Dating Rock Layers

The weakness of evolutionary theory can be demonstrated by the tautologies and circular reasoning that is employed to provide “evidence” for large scale evolution. Even many evolutionists ruefully admit that this charge is undeniable with regard to the circularity invoked in dating rock layers. (Some of the following quotes are as cited in Morris, 1997 and Snelling, 1990). The series of quotes begins with a vivid illustration of this circular reasoning in action. (Welles, Samuel Paul, “Paleontology,” World Book Encyclopedia, vol. 15, 1978.)

    • p. 85 “Paleontology (the study of fossils) is important in the study of geology. The age of rocks may be determined by the fossils found in them.”
    • p. 364 “Scientists determine when fossils were formed by finding out the age of the rocks in which they lie.”

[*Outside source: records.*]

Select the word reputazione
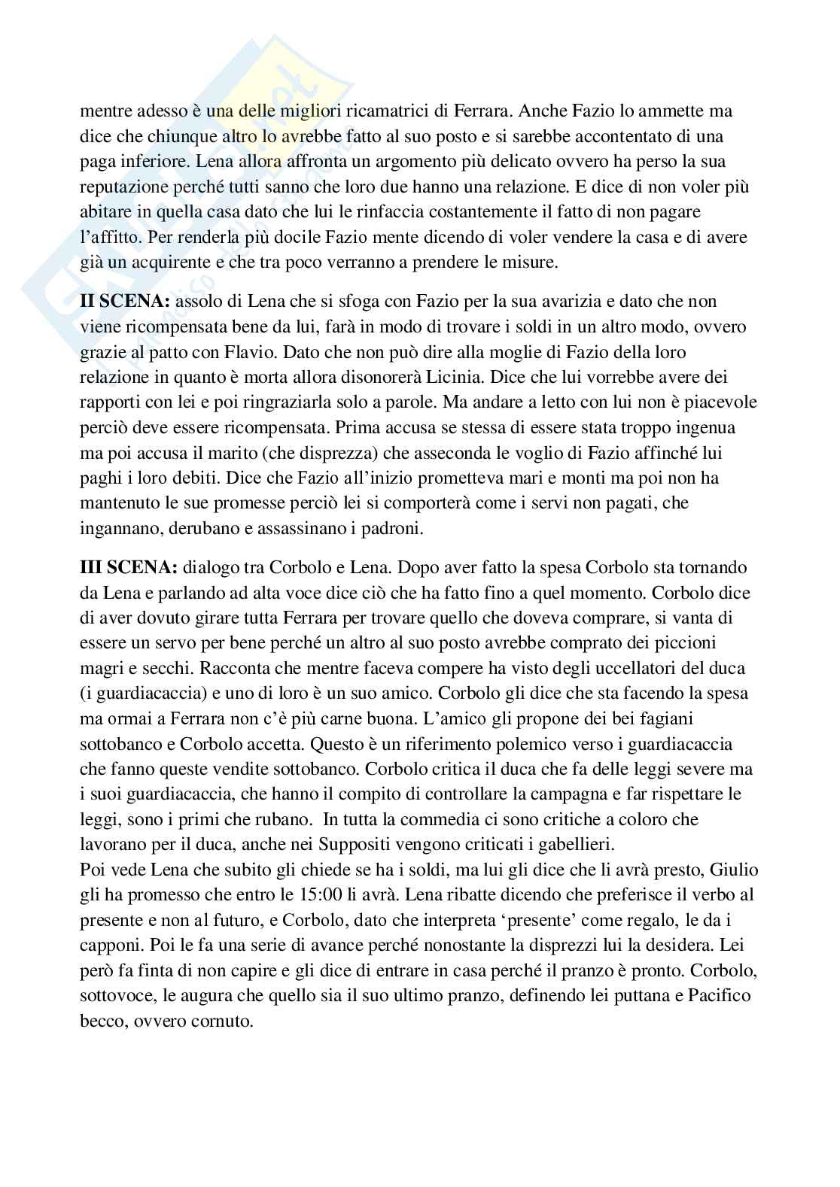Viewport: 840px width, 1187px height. tap(120, 188)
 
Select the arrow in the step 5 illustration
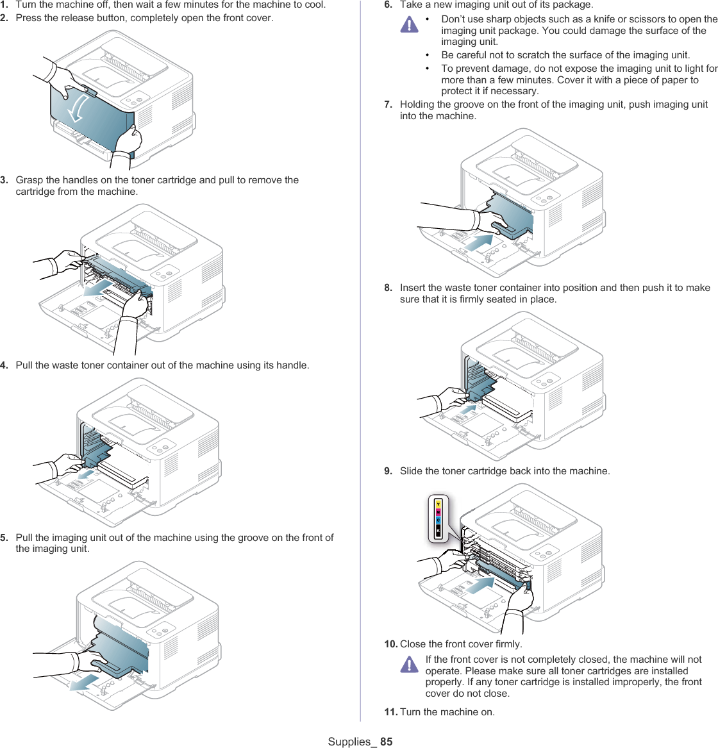(x=85, y=681)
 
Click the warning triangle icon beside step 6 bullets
(x=408, y=25)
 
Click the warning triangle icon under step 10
(x=408, y=665)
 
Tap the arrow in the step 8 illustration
(x=469, y=408)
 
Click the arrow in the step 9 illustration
(x=480, y=586)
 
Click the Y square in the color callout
(x=438, y=504)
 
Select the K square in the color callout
(x=438, y=531)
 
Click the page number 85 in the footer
(x=386, y=742)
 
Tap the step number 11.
(x=390, y=712)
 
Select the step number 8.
(x=388, y=288)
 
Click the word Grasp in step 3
(x=29, y=180)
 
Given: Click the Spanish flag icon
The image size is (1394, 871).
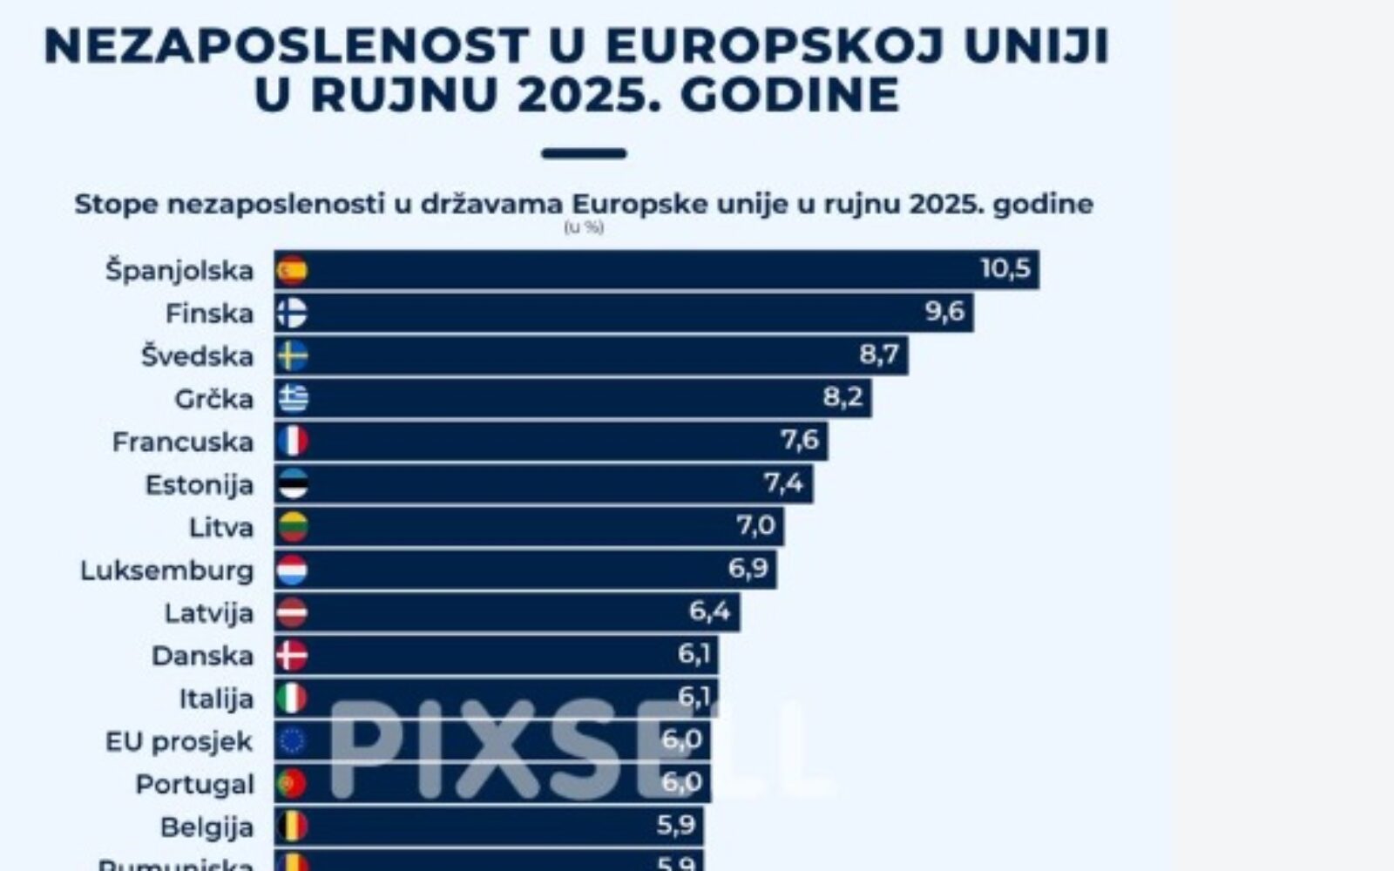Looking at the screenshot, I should (292, 270).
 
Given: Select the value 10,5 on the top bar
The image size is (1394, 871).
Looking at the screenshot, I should (1005, 268).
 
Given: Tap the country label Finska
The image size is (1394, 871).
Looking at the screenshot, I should (209, 314).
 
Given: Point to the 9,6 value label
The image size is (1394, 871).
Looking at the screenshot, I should (944, 312).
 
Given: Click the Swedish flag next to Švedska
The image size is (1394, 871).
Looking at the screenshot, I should (292, 356).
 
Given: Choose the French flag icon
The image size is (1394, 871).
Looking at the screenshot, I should (292, 442).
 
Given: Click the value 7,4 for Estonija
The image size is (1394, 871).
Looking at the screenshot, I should (783, 483).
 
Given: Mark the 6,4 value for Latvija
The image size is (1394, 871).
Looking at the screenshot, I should (709, 611).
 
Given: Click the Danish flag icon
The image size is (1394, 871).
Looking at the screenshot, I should (292, 655).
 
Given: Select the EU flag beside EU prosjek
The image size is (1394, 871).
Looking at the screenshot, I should (292, 741).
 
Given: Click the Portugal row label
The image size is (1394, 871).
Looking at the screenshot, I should (194, 785).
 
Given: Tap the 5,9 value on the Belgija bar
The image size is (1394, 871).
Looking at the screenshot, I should (675, 825).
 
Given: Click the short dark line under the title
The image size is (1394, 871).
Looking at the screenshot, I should (583, 154).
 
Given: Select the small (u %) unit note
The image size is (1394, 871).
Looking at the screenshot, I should (583, 228).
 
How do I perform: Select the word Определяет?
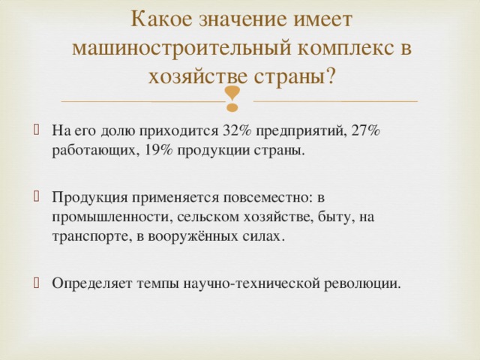click(x=88, y=283)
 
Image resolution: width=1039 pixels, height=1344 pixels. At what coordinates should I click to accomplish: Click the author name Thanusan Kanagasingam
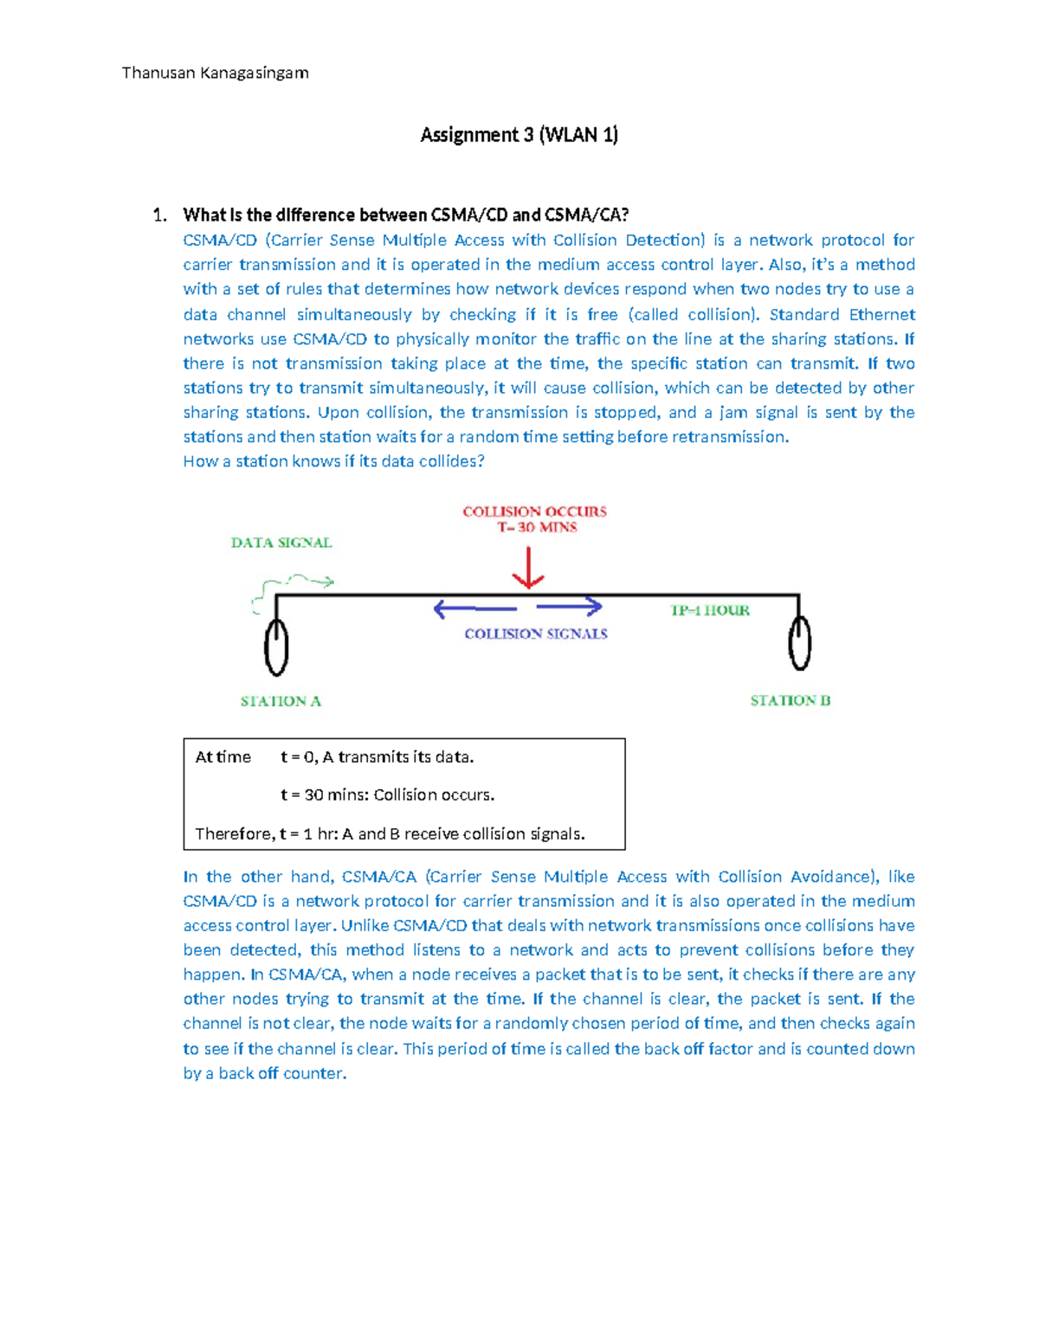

In some cases darwinists have recognized circularity as a typical problem in evolutionary models and worked to avoid it. “To test this idea, we matched earliest Cambrian records of carbon isotope variability from Siberia, Mongolia, and China with a Moroccan record constrained by five radiometric ages from interbedded volcanic ashes. This time interval was from 542-520 million years ago. This approach avoids the circularity associated with using fossils to correlate rocks, and then using those correlations to infer biological patterns…” (“Cambrian Explosion: New Timeline for Appearances of Skeletal Animals in Fossil Record,” ScienceDaily, Nov. 10, 2010.)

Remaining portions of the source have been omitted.